A universidade afirmou que não foi notificada previamente e que a gravação de conteúdo político provocou reações espontâneas entre os alunos, levando ao episódio de tensão e violência. Em vídeo, Douglas Garcia, pré-candidato a deputado estadual por São Paulo, participou acompanhado de assessores e de Marília Amaral, esposa de Junio Amaral.

Marília relatou que a confusão ocorreu após a percepção de derrota na dinâmica proposta. No momento, foi exibido um cartaz de Bolsonaro e o desafio incluía um Pix de R$ 500 para quem provasse a superioridade de Lula. Ela disse que militantes teriam respondido com violência após não convencerem.

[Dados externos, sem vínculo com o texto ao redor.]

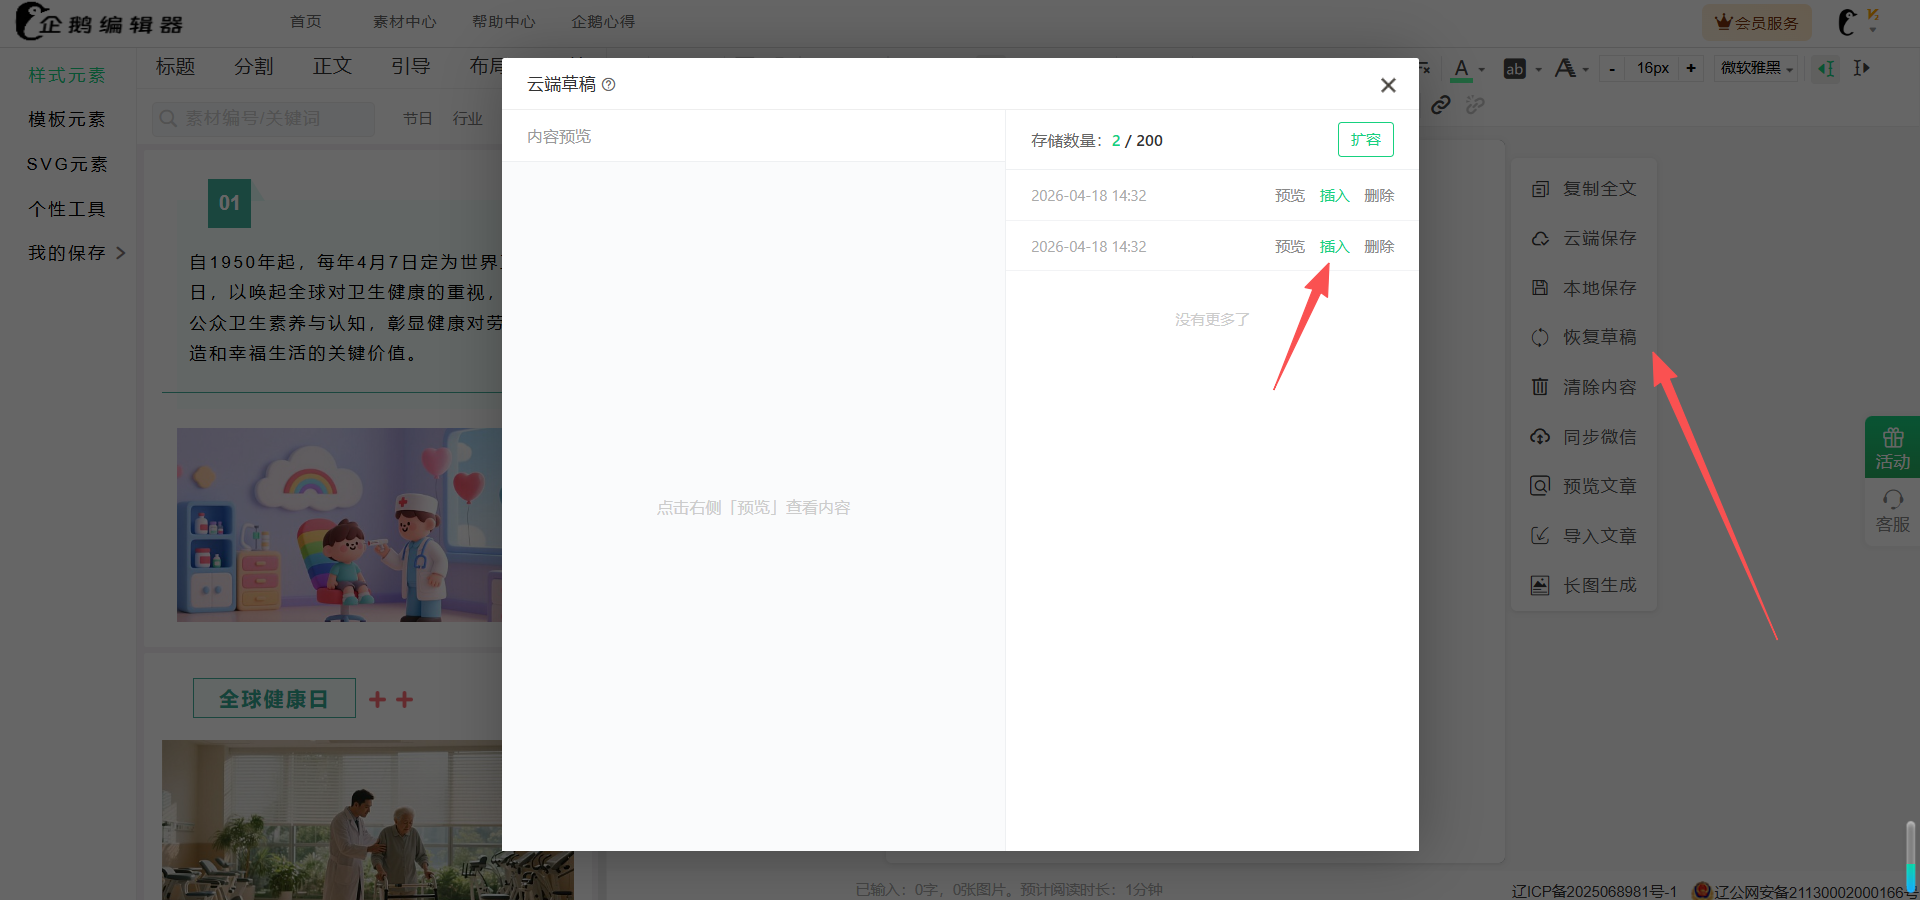The height and width of the screenshot is (900, 1920).
Task: Open 客服 headset support
Action: 1892,511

Nos relatos, estudantes da UFMG afirmaram ter sido hostilizados por visitantes de borda ideológica extrema. Uma estudante com camiseta de PSOL e símbolos do comunismo disse que não admitiu a pressão para defender uma linha de direita. Outros relatos mencionaram uso de spray de pimenta durante o tumulto.

A Diretoria do DA Idalísio Soares Aranha, que representa os alunos, cobrou respeito ao espaço democrático e criticou a agressão. Em resposta, a universidade reiterou seu compromisso com pluralismo, liberdade de expressão e convivência democrática, desde que observados os procedimentos institucionais.

A segurança da UFMG atuou para preservar a integridade de pessoas e restabelecer a normalidade no local. Os influenciadores deixaram o espaço sob escolta. A Gazeta do Povo tentou contato com Douglas Garcia e Marília Amaral, sem retorno até o fechamento desta edição.